You are given 350 mL a stock solution of 8.32E-03 M benzoic acid, MW = 122.125 g/mol.

If the actual density should be 1.05 g/mL. What is your percent error?

an approximate error can be by assuming there is 350grams of water and .350*8.32E-3*122.125, then dividing it by .350L. That will give an approximate density. I am not suggesting this is a good way here, but the data is insufficient.

To find the percent error, we need to calculate the expected mass of the stock solution based on its volume and density, and then compare it to the actual mass given the molar mass of benzoic acid.
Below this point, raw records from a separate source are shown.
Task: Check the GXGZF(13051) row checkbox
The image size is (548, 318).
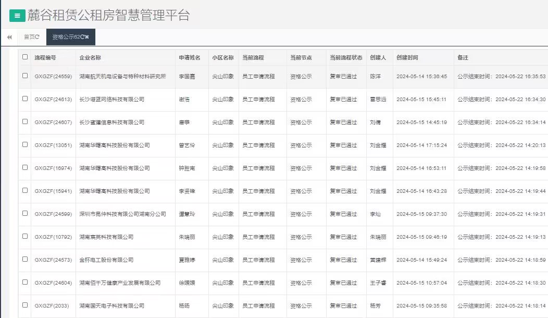Action: pyautogui.click(x=24, y=145)
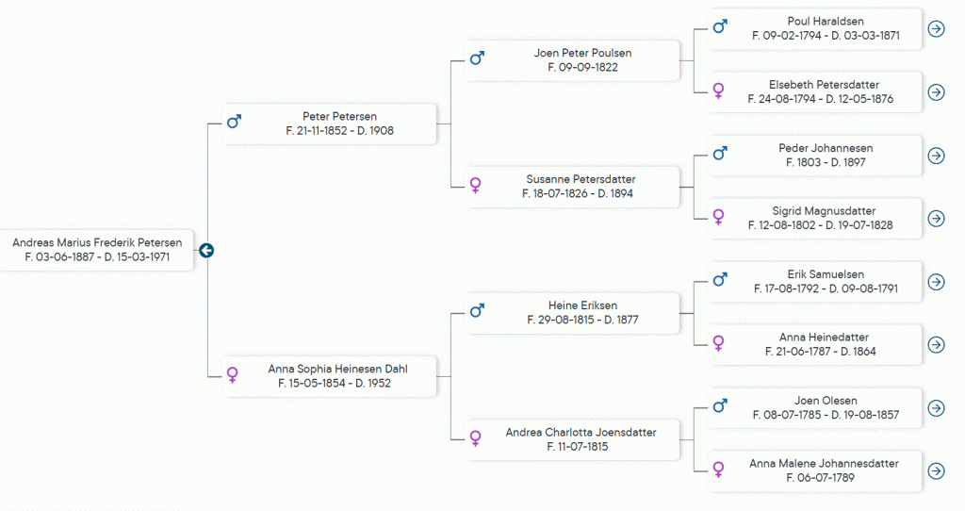Click male symbol on Peter Petersen card

coord(234,122)
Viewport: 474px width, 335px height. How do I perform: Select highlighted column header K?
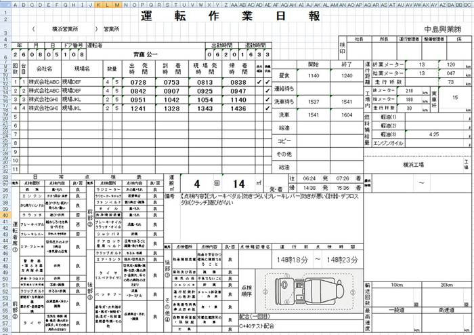pyautogui.click(x=99, y=3)
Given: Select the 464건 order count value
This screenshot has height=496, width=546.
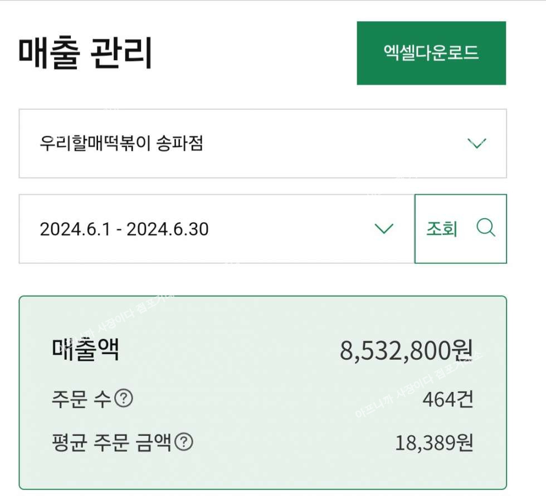Looking at the screenshot, I should click(447, 399).
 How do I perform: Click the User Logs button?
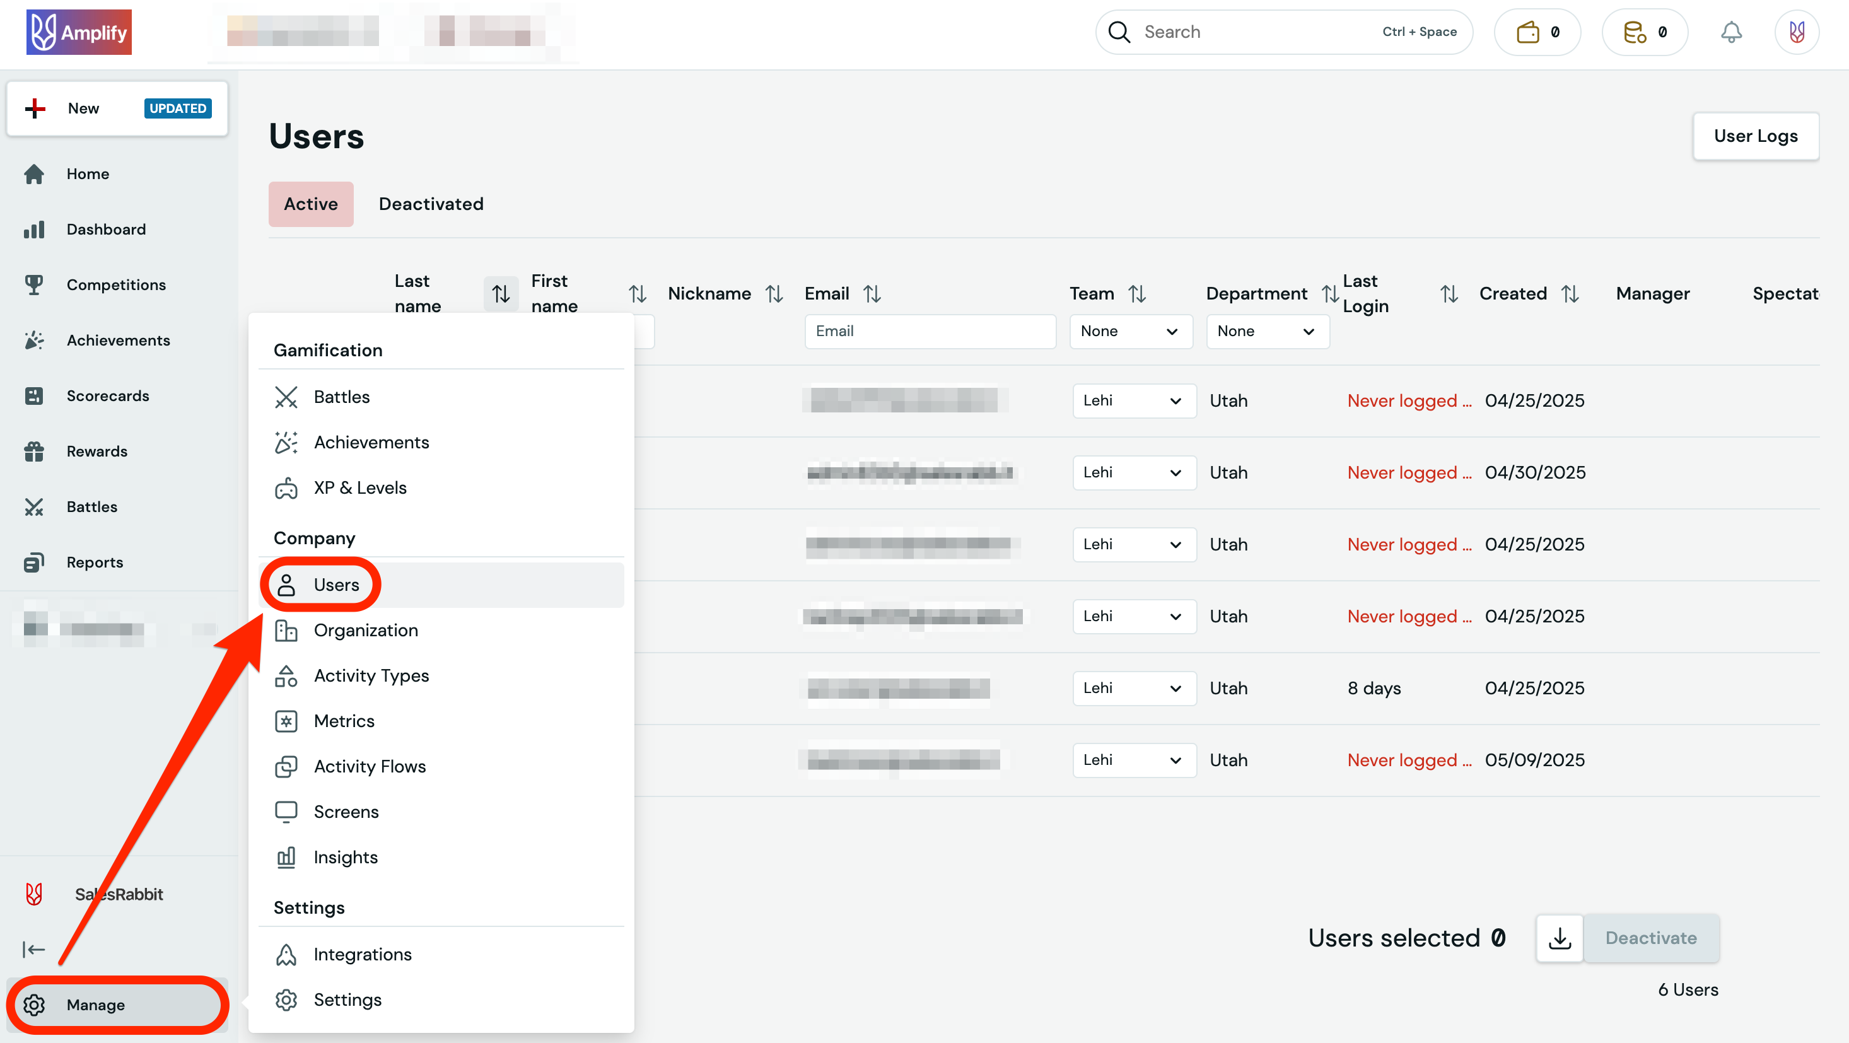click(1755, 136)
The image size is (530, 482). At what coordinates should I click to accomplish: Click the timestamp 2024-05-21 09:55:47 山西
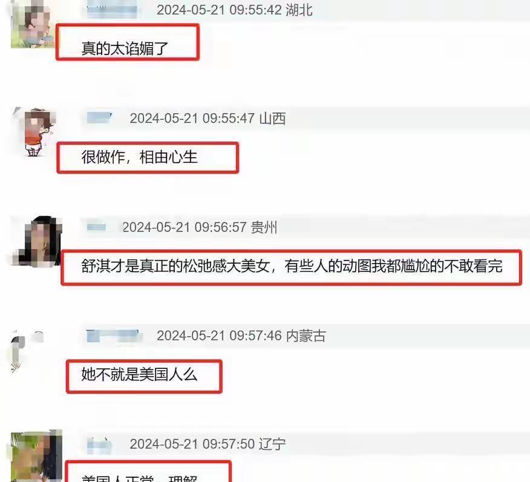point(208,119)
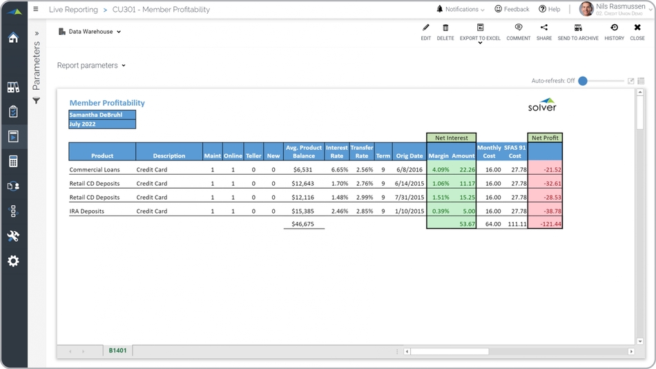The image size is (656, 369).
Task: Toggle the hamburger navigation menu
Action: [36, 10]
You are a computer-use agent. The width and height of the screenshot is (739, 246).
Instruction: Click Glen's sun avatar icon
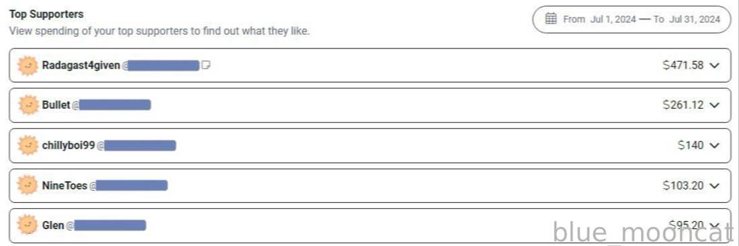coord(28,225)
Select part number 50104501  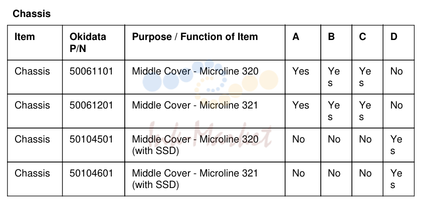pyautogui.click(x=91, y=139)
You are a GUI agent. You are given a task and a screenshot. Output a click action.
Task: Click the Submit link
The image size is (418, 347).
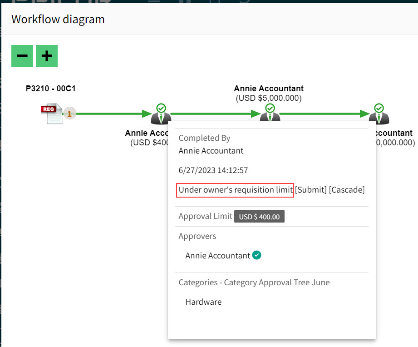311,189
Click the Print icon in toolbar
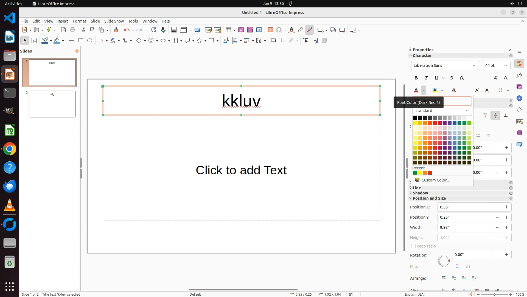The width and height of the screenshot is (527, 297). [72, 30]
First, we need to calculate the expected mass of the stock solution. The density is given as 1.05 g/mL, and the volume is given as 350 mL. We can use the formula:

Mass = Density * Volume

Substituting the values:

Mass = 1.05 g/mL * 350 mL
Mass = 367.5 g

Next, we need to determine the moles of benzoic acid in the stock solution. The molar mass of benzoic acid is given as 122.125 g/mol. We can use the formula:

Moles = Mass / Molar mass

Substituting the values:

Moles = 367.5 g / 122.125 g/mol
Moles = 3.010 mol

Now we can calculate the expected concentration by dividing the moles of benzoic acid by the volume:

Concentration = Moles / Volume

Substituting the values:

Concentration = 3.010 mol / 350 mL
Concentration = 8.6E-03 M

Finally, we can calculate the percent error by comparing the expected concentration to the given concentration of 8.32E-03 M:

Percent Error = |Expected Concentration - Given Concentration| / Given Concentration * 100

Substituting the values:

Percent Error = |8.6E-03 M - 8.32E-03 M| / 8.32E-03 M * 100
Percent Error = |0.28E-03 M| / 8.32E-03 M * 100
Percent Error = 0.28E-03 M / 8.32E-03 M * 100
Percent Error = 3.36%

Therefore, the percent error is 3.36%.